David grew up in California in a middle-class but broken home, and on the way to fulfilling a passion for marine biology he stumbled into genetics in college. He completed a graduate degree and postdoc with highly esteemed population geneticists, and took a job at University College in London. There he began working in the nascent field of genetic anthropology—that is, using genes to understand where historical populations lived, where they went, whom they mated with, and perhaps something about their culture. A half-Jew who had spent time in Israel when he was young and impressionable, David wondered if genetics could be used to elucidate some aspects of Jewish history. It could. He became a leader of the group that identified a signature (a set of genetic markers) on the Y chromosome strongly associated with the Cohanim, the ancient Jewish priests of the time of Christ and before, and whose descendants are presumed to carry surnames like Cohen, Cohn, Kahn, Kagan, etc. David and his colleagues also found results that supported the claims of a Bantu tribe (the Lemba) to have Jewish roots. And they used mitochondrial DNA (passed on only by females) to understand how and where Jewish communities were founded.
1
Years later his lab found a signature that correlated perfectly with Ashkenazi Jewish ancestry among people who self-identified as Jewish.
2

But David had long since grown bored with the pursuit of human history via genetics, feeling that he had taken the science as far as it could go and wanting to do work that was more clinically relevant. He dug into another burgeoning field, pharmacogenetics: the idea that genes have a lot to do with how well (or how poorly) people respond to medications (see chapters 2, 6, and 10). David reasoned that if we could understand the genetic mediators of responses to drugs, then we couldn’t help but learn something about the diseases those drugs were used to treat.
3
Particularly in the areas of epilepsy and infectious disease, his hypothesis has turned out to be correct.
4

He also became an early proponent of genome-wide association studies (GWAS), the approach whereby geneticists collect DNA from thousands of cases with a genetic disease, and thousands of controls without it.
5
By typing, say, a million markers across the genome in hundreds or thousands of cases and controls, one could often find markers that were clearly associated with the trait or disease of interest.
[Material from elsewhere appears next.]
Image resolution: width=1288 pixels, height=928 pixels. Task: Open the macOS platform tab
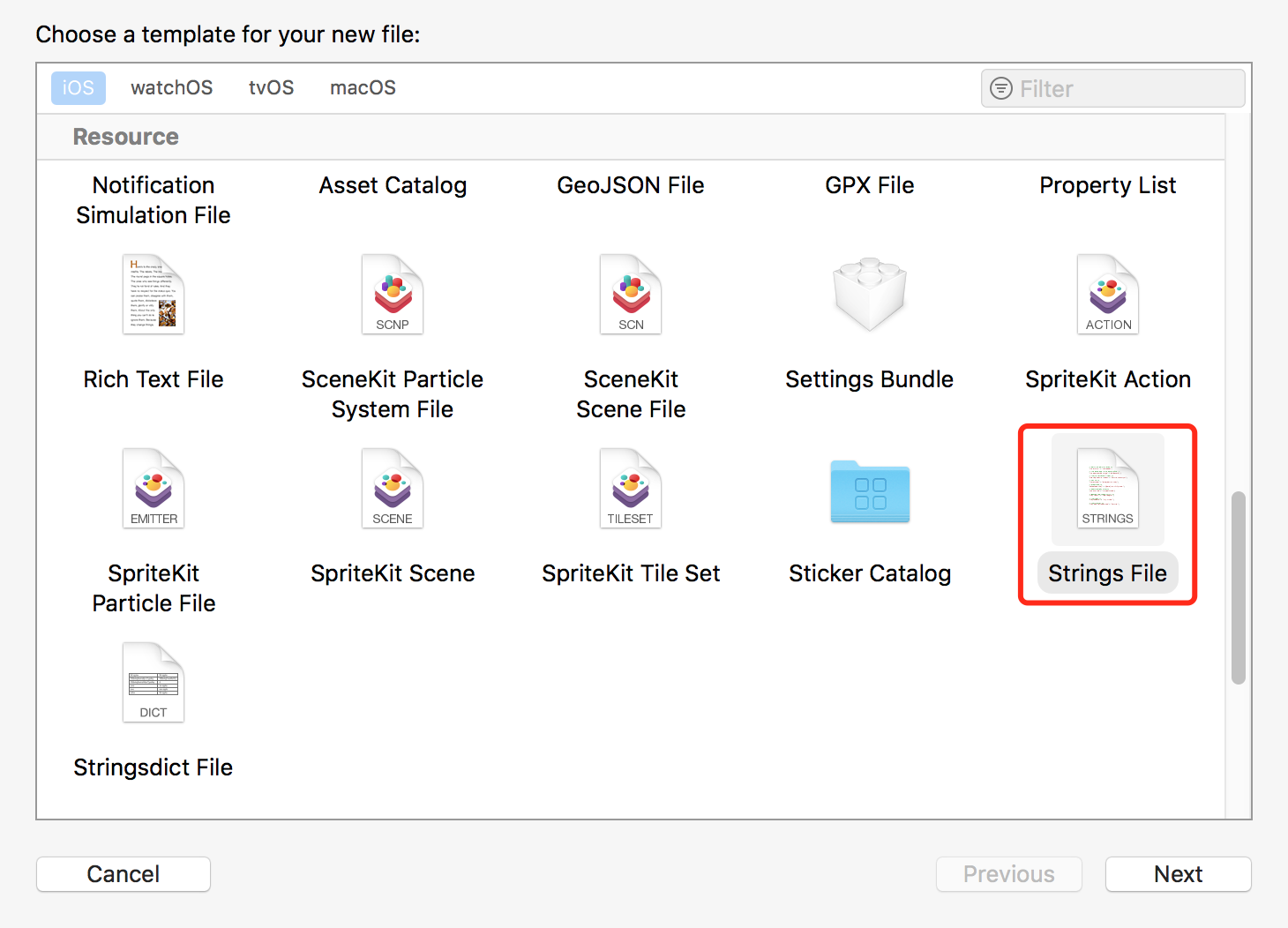click(x=363, y=88)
Indeed, David and his collaborators (including Duke infectious disease specialist Jacques Fellay and sequencing and genotyping czar Kevin Shianna) used this approach to identify genetic markers that determined how well HIV-infected people handled the virus and the amount of time until they would become sick, if ever.
6
GWAS quickly became au courant and these studies identified markers associated with scores of diseases. The money continued to flow from NIH to fund them.
7

But because he is honest, because he is often prescient, because he is apt to see the dark side in just about everything, because he is David Goldstein, by 2008, even as his own GWAS were starting to yield compelling results, he was simultaneously telling the world that the emperor had no clothes and chomping on the hand that fed him. With few exceptions, he said, GWAS was a profound disappointment and he was hereby tendering his resignation from the amen chorus. “There is absolutely no question,” he told the
New York Times,
“that for the whole hope of personalized medicine, the news has been just about as bleak as it could be.”
8

The problem, as geneticists had come to realize, was that we could find variants associated with any given disease, but they didn’t explain very much of the disease and so weren’t very predictive. “For schizophrenia and bipolar disorder, we get almost nothing; for type 2 diabetes, [we’ve found] twenty variants, but they explain only two to three percent of familial clustering, and so on,” said David. If schizophrenia was 80 percent genetic, then why couldn’t anyone find any genes that played a major role in causing it? Geneticists began wondering where the missing heritability of supposedly genetic diseases could be hiding.
9
Unless it could be found, bringing the genome to the clinic in a meaningful way would be difficult, if not impossible.